(Stored records)

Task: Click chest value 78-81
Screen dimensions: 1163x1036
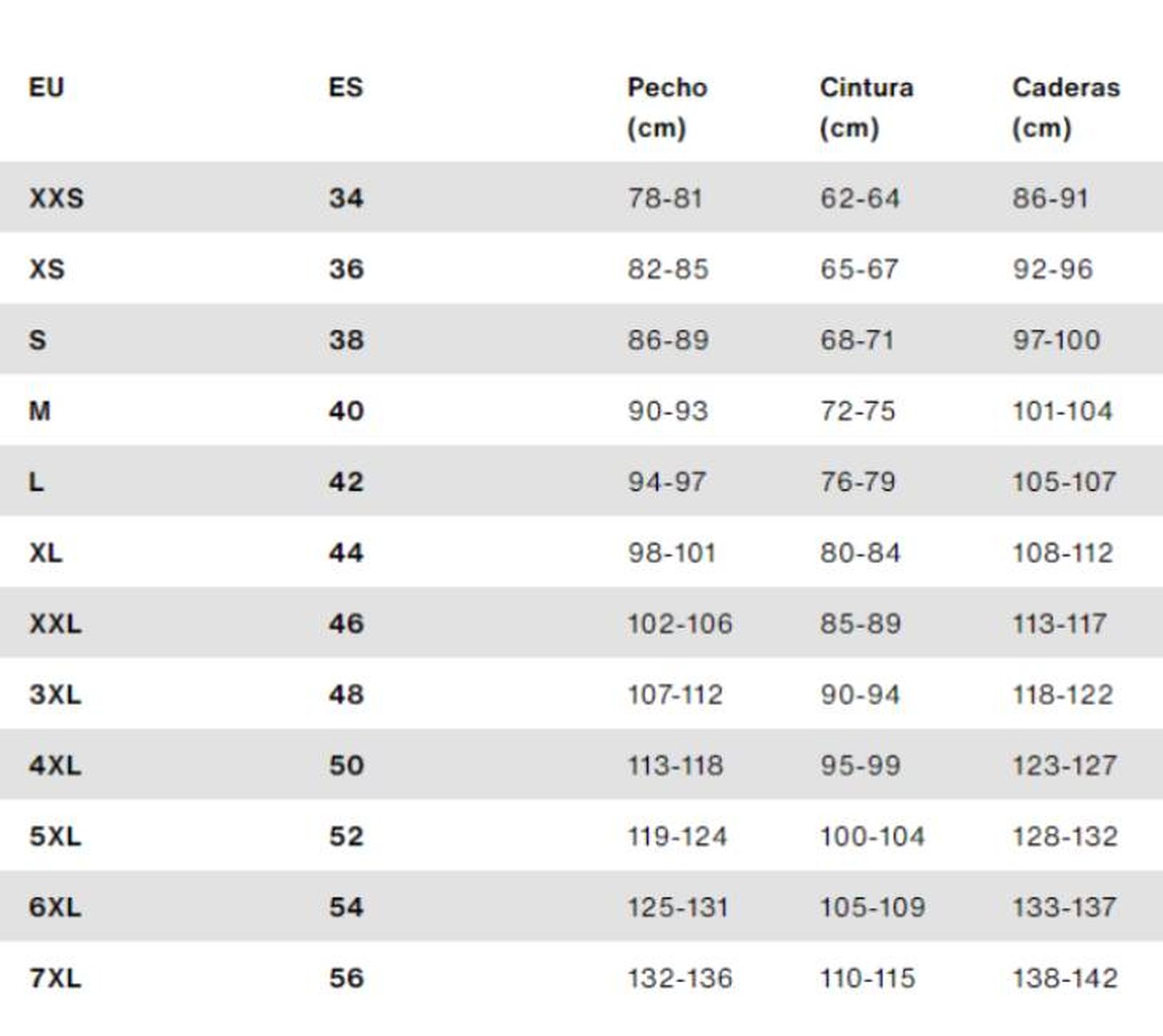Action: coord(665,198)
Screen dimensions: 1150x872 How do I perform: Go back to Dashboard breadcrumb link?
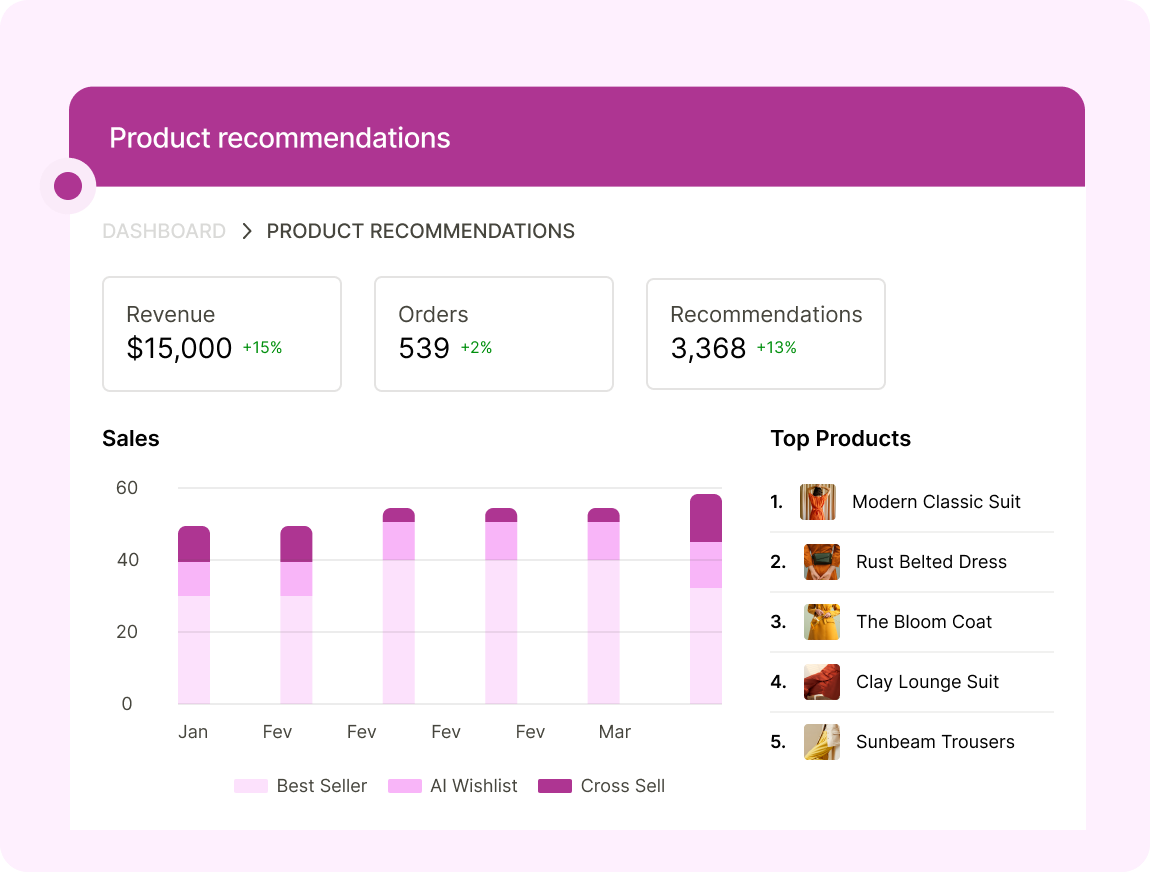164,232
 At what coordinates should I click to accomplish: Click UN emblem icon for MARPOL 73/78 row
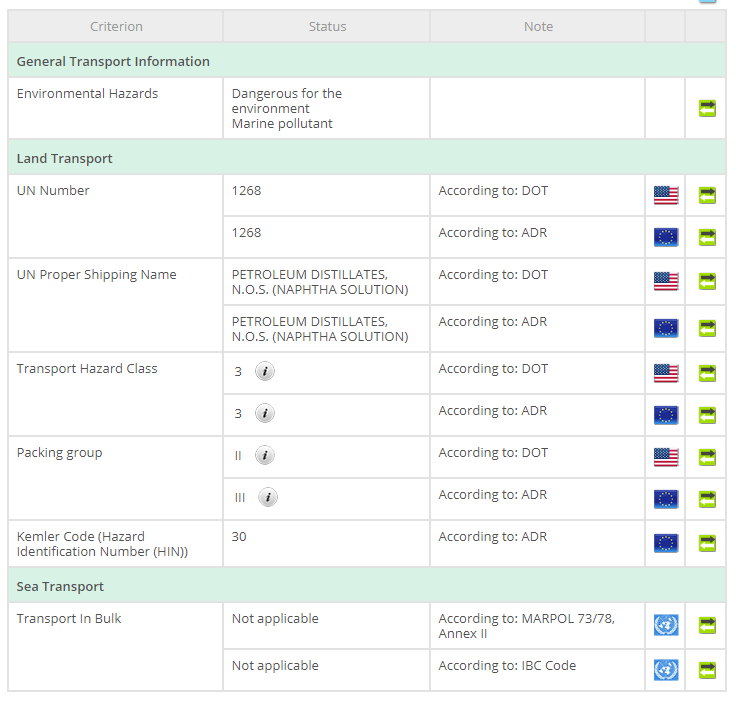click(665, 625)
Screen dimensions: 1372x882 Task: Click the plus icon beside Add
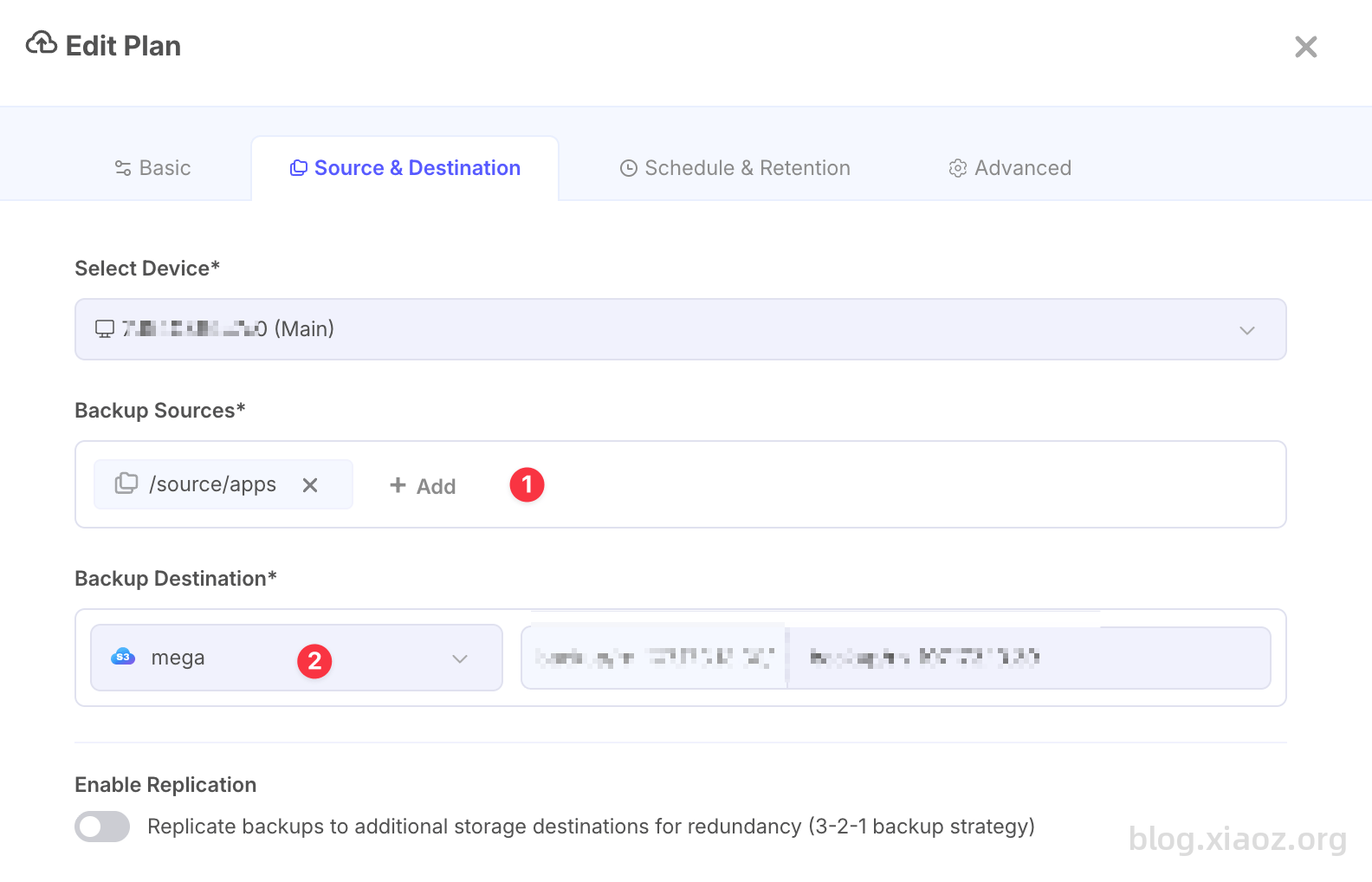coord(398,485)
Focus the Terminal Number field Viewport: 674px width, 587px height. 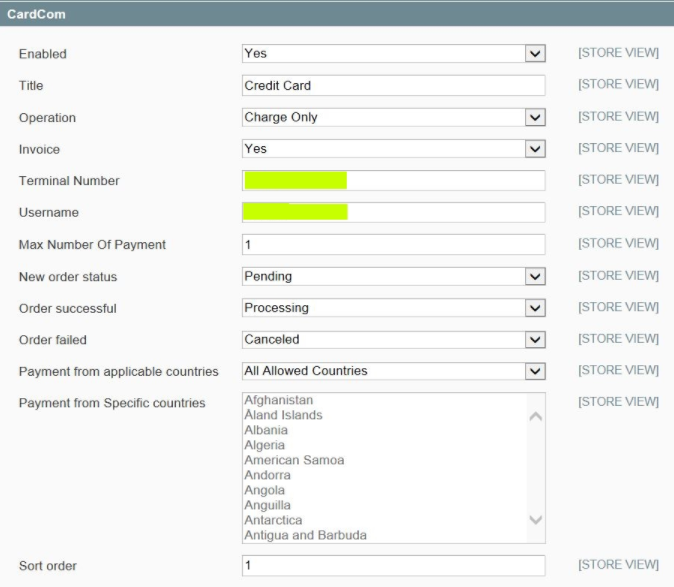pos(393,180)
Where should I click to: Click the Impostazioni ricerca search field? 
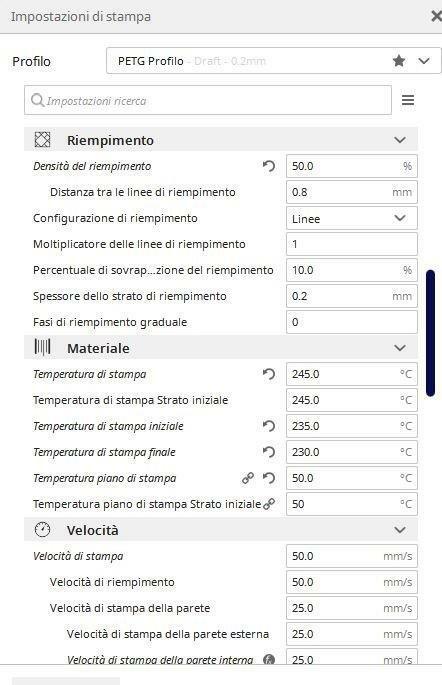pos(208,100)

What you have to do: Retype exactly the lines from the one containing "Where should I" through the last line of the records above, both included, and leave out any pictures.

Solved exercise:
Where should I click to: Click the Impostazioni ricerca search field? 
pos(208,100)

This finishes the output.